# Exercise text

◆ ◆ ◆ ◆ ◆

How about- 100% necessary 100% of the time that they are running a call that is truly an emergency- final offer
How can you expect me to buy into it’s such a responsibility, and at the same time, we would have trouble getting guys to show up for work and on time if we didn’t have such long shifts.
Why not just say we like the ot, we like working 10 days a month, we don’t want short shifts cause a call at the end of it would mess up my plans.
Yes it does cost less to pay ot instead of new full time hires.
Why, is because of pension benefits.
given after 9/11
which we can’t pay for.
Solution, part time new hires with greatly reduced benefits and shorter shifts for all.
I’m talking about firemen not law enforcement.
There is no shortage of applicants and a great history of unpaid volunteers.[/quote]
Fine, 100% of the time when they are running a call — which happens more often than you seem to think. What do you expect them to do in between? Go home and play checkers, then wait for the call…so they can arrive an hour later? Do realize that when you see them at the grocery store, that they are still on-call. They have NO time off during the entirety of their 24-hour shift. If a call comes when they are checking out at the grocery store (which they might do only once per day), then they have to leave the line and run the call. That’s why the fire engines are in the parking lot. Gotta go to the bathroom? Too bad. When the tones go off, you’re out the door. Same with sleeping, showering, or eating. Nothing else comes before the call. Desk jockeys get to have coffee breaks, lunch breaks, and can go to the bathroom when they need to. Not so with safety personnel.
Having shorter shifts would not reduce overtime. If someone is absent, another person has to replace him/her. It doesn’t matter if it’s an 8-hour shift or a 24-hour shift. Also realize that a 24-hour public safety employee works 53 hours per week BEFORE earning any overtime. If they moved to 8-hour shifts, this would change.

◆ ◆ ◆ ◆ ◆

# What the exercise asks
Write the next part of the discussion of firefighter shifts and overtime above, picking up after its last sentence.

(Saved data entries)
◆ ◆ ◆ ◆ ◆

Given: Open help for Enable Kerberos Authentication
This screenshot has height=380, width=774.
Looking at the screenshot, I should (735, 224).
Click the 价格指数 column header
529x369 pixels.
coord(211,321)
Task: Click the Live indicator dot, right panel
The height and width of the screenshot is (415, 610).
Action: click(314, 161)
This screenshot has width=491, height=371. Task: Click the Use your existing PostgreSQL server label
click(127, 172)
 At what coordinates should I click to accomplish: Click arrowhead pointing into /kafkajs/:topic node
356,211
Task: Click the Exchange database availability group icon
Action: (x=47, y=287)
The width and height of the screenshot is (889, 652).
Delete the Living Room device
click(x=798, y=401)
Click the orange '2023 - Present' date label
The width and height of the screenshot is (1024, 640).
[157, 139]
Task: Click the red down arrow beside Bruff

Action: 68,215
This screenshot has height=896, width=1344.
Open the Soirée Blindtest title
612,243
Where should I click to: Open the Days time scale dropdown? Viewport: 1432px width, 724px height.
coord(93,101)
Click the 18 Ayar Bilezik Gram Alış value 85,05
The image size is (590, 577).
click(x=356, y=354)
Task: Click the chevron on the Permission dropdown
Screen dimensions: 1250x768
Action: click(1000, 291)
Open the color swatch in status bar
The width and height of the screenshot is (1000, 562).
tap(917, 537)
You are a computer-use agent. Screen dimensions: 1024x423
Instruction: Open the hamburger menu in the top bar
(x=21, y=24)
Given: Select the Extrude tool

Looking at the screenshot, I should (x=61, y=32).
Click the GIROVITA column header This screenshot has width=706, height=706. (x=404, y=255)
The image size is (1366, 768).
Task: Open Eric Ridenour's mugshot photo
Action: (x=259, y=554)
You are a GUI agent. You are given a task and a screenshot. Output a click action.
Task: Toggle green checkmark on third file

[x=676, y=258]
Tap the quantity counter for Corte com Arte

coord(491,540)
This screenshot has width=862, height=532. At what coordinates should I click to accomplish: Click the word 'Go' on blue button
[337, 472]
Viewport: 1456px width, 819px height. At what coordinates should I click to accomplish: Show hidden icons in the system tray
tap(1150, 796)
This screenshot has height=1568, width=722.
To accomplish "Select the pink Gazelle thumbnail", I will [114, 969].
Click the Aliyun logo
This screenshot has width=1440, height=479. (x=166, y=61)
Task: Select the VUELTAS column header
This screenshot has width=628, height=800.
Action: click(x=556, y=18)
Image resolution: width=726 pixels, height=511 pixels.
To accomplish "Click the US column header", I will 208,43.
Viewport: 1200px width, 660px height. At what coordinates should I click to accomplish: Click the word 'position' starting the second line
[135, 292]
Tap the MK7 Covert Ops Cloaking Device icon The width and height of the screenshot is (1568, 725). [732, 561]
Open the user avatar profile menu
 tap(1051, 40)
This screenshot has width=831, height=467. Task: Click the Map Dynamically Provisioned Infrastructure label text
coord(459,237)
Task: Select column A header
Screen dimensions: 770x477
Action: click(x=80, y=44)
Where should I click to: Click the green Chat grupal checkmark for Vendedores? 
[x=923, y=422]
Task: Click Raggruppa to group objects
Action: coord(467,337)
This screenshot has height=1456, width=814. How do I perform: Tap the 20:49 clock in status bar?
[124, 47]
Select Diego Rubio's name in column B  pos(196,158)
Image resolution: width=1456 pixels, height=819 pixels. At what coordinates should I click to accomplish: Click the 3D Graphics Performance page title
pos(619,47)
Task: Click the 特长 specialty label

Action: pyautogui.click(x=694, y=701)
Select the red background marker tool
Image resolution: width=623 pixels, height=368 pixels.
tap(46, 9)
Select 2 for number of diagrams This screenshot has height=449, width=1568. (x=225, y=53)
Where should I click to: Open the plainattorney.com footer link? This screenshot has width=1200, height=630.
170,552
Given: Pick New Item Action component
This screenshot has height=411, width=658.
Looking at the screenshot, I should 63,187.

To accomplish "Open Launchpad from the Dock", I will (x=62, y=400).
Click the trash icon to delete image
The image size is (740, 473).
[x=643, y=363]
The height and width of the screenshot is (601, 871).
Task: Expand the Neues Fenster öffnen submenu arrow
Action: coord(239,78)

◆ ◆ ◆ ◆ ◆

# Written response
The additional expenses are for overhead/administrative costs and training, as well as benefit costs. Firefighters train a **minimum** of two hours per day. There is no way to effectively train all the firefighters if they are on three 8-hour shifts — and then you want to add part-timers to the list? You would need to triple (or more) the administrative staff in charge of training — which is much more intensive than you might think. Think new equipment (medical, fire, extrication, etc.), new medical procedures, firefighting tactics, hazardous materials, terrorism, biohazards and contagious diseases, personnel issues, report writing, etc. You clearly don’t understand the complexity and dynamic nature of the job. There is much more to it than you know.
Also, the transitions from one shift to another take a lot of time because they have checklists of things which need to be done every shift — yes, maintaining equipment, writing reports, passing along information regarding calls, equipment, and scheduling issues, in addition to project work they have to do. There are simply not enough hours in an 8-hour shift to do everything they need to do. Also when you have so many shift changes in a day, what do you do when you’re on a call that overlaps the shift change? At least with one shift change a day, you only have to deal with those headaches once per day. Three times per day?
FYI, they went to 24-hour shifts as a cost-saving measure.